Ella pinchó la lechuga con el tenedor e intencionadamente lo miró a los labios.

– Sólo a uno -dijo, y se metió la lechuga en la boca.

Él cogió el vaso y su risa suave llenó la habitación. Ambos sabían que ella no le había devuelto el beso como si lo considerara un sapo.

– Además de besar sapos, cuéntame más cosas sobre ti. -Una gota de vaho se deslizó por el vaso y cayó encima de la camiseta dibujando un diminuto círculo húmedo sobre el pectoral derecho.

– ¿Estás interrogándome?

– Claro que no.

– Además, ¿no tienes un informe sobre mí en alguna parte con toda la información que necesitas? ¿Cómo cuántas multas por exceso de velocidad me han puesto?

Los ojos de Joe se encontraron con los suyos sobre el borde del vaso y la observó mientras daba un largo trago. Luego bajó el vaso para decirle:

– No comprobé tu registro dental, pero el pasado mes de mayo te pusieron una multa por exceso de velocidad. Cuando tenías diecinueve años, estrellaste tu Volkswagen contra un poste telefónico y tuviste la suerte de salir sólo con heridas leves y tres puntos en la cabeza.
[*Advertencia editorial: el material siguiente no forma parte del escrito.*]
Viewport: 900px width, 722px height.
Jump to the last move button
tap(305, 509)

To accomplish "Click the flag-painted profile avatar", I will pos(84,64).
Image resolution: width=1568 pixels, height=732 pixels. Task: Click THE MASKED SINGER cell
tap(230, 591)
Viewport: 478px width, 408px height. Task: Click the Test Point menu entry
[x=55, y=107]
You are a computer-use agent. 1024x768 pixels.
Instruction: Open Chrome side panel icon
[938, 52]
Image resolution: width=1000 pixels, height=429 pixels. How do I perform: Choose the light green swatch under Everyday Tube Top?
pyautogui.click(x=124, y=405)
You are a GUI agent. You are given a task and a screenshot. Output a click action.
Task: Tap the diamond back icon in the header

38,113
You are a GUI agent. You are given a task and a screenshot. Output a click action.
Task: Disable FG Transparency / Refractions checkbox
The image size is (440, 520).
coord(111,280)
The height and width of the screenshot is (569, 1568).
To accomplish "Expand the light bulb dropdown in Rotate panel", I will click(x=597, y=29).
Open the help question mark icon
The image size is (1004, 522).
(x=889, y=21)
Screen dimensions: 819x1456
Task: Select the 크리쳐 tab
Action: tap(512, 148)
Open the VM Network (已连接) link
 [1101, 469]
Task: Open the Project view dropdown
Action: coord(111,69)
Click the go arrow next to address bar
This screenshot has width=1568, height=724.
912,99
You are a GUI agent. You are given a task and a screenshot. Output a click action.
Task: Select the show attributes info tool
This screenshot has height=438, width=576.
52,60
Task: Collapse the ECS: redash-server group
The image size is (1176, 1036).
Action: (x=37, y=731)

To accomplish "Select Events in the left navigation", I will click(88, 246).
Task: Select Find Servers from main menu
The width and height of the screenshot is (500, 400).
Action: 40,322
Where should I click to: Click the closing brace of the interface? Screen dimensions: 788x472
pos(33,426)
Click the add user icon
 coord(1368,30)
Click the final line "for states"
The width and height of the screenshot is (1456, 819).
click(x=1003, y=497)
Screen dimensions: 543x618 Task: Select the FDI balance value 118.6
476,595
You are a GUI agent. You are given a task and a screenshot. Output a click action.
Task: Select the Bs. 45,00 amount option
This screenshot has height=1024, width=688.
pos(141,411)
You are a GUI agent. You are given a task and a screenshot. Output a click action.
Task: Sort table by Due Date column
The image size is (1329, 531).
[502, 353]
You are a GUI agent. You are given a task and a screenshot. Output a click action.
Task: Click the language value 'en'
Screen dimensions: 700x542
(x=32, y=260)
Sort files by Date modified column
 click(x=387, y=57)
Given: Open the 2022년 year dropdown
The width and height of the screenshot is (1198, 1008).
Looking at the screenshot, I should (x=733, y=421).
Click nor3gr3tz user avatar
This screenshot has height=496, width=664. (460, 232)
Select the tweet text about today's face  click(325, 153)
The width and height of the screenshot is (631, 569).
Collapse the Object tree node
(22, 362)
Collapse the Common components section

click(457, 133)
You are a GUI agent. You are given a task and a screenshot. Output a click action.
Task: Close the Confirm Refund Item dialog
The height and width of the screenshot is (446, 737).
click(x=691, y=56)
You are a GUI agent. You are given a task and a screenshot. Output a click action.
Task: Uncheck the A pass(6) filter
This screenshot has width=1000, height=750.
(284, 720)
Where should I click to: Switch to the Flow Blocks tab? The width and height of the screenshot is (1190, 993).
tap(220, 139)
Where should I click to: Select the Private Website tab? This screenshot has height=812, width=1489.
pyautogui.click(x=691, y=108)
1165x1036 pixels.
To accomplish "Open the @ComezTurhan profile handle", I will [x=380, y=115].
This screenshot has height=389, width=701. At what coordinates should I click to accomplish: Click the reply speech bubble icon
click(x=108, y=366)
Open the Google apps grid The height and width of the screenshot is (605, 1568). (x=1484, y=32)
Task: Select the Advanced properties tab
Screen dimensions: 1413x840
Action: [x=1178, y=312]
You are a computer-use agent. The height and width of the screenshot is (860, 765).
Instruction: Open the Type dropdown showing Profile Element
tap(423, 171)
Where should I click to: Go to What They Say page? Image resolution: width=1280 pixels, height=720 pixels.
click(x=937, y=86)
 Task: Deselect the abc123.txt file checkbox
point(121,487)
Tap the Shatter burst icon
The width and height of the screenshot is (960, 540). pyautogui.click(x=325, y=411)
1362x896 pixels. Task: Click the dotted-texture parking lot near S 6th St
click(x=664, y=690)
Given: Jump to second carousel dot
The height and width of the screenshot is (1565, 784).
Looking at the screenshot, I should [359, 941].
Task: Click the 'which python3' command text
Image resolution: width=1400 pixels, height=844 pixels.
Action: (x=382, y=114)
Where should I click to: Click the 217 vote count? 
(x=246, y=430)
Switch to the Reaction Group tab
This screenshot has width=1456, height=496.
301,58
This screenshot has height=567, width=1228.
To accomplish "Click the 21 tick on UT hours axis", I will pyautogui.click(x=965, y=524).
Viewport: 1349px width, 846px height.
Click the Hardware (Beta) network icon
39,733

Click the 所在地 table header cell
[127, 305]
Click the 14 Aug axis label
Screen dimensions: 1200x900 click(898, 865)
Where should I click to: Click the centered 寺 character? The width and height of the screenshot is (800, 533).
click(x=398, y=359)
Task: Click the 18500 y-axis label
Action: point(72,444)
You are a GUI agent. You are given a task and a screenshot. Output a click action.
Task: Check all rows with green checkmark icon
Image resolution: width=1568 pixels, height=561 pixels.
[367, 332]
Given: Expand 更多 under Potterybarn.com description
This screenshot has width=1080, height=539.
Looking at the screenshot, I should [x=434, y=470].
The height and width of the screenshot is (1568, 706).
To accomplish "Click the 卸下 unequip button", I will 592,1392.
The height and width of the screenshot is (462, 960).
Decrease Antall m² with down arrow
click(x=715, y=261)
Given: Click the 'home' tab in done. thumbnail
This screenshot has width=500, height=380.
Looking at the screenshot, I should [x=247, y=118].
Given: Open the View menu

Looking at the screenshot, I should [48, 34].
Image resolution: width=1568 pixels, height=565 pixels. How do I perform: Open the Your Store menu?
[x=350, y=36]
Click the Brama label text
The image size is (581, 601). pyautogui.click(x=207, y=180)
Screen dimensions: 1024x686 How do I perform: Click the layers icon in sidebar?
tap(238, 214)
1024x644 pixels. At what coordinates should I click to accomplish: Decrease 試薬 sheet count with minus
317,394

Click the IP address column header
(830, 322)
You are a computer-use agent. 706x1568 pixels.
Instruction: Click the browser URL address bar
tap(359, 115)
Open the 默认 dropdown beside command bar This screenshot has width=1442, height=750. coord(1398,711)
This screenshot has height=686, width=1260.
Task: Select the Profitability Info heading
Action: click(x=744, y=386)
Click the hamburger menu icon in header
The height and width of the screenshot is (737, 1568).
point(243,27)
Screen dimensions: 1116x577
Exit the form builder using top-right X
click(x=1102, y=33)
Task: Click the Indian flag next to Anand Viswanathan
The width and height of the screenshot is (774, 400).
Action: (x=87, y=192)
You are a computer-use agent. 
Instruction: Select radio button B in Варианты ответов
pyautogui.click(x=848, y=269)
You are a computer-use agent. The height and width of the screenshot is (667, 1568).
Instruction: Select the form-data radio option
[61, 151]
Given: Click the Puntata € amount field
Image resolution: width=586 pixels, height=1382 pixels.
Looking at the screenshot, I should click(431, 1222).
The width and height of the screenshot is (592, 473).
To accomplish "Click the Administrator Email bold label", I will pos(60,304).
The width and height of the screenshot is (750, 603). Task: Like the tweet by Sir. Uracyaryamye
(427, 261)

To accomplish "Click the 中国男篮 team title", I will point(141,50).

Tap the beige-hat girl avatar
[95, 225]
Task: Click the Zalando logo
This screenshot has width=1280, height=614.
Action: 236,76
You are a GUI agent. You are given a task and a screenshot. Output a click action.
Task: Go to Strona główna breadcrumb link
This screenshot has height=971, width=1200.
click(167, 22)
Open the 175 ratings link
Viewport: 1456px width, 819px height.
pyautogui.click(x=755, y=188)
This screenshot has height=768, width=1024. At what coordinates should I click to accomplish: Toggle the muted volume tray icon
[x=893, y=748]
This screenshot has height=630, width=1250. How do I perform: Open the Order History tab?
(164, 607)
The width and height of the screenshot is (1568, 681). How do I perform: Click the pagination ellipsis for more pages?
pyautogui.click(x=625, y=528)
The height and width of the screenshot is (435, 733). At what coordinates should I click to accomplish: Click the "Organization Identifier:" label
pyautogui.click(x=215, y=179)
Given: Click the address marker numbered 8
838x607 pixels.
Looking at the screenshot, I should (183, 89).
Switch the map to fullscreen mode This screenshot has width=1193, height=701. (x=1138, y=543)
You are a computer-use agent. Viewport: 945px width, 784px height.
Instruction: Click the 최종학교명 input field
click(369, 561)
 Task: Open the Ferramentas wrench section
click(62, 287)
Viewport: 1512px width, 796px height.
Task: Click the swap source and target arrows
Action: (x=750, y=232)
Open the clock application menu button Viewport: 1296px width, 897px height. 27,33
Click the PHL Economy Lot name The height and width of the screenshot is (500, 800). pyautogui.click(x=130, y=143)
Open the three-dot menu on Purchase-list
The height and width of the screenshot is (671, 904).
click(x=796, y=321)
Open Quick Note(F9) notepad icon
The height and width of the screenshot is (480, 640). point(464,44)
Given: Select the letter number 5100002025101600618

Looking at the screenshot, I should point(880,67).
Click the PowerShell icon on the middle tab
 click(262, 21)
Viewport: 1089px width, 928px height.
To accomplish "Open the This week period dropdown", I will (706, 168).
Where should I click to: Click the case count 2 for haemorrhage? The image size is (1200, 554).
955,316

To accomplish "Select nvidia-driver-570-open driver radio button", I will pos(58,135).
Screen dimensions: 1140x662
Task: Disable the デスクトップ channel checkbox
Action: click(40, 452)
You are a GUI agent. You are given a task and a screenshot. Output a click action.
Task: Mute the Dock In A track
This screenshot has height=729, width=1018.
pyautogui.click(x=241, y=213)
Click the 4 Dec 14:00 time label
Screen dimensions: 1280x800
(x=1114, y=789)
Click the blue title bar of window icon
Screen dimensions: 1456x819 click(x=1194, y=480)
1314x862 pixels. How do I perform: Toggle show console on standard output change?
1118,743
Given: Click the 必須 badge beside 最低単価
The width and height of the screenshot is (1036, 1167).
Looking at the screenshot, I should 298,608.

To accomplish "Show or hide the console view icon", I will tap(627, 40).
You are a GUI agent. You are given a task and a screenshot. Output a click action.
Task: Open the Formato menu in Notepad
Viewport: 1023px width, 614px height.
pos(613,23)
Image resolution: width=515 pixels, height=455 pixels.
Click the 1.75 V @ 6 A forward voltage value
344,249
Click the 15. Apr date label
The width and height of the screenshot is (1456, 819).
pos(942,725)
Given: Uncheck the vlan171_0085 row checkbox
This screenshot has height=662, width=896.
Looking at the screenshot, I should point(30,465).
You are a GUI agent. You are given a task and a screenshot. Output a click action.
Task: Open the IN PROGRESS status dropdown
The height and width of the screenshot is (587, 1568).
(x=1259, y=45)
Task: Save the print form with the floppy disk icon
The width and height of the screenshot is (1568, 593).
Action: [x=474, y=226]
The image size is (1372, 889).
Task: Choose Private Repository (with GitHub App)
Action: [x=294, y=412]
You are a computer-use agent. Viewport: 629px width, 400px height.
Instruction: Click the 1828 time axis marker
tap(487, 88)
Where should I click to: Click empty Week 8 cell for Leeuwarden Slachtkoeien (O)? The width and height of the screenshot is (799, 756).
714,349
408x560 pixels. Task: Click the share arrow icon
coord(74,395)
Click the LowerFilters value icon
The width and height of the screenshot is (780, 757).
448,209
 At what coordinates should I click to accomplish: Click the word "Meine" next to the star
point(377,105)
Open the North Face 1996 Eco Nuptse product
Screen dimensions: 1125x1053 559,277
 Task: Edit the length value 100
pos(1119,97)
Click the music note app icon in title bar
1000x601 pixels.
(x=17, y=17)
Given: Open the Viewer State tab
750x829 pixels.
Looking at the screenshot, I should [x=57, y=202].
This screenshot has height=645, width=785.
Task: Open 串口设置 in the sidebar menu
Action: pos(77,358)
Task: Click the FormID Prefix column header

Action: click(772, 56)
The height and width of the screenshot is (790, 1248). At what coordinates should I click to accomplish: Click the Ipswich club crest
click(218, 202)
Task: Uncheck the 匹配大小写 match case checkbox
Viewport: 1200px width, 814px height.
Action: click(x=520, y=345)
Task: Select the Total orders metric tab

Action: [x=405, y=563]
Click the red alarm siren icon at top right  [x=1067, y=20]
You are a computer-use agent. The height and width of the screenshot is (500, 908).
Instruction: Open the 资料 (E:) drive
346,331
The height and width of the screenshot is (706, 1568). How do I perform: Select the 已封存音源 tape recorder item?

No la sorprendió que conociera su historial como conductora, pero la desconcertaba un poco que él supiera cosas sobre su vida cuando ella apenas sabía nada de él.

– Fascinante. ¿Qué más sabes?

– Llevas el nombre de tu abuelo.

Nada sorprendente.

– Somos una de esas familias que le ponen a los hijos el nombre de sus abuelos. Mis abuelas se llamaban Eunice Beryl Paugh y Thelma Dorita Cox Breedlove. Me considero afortunada. -Se encogió de hombros-. ¿Qué más?

– Sé que asististe a dos universidades, pero no obtuviste ningún título.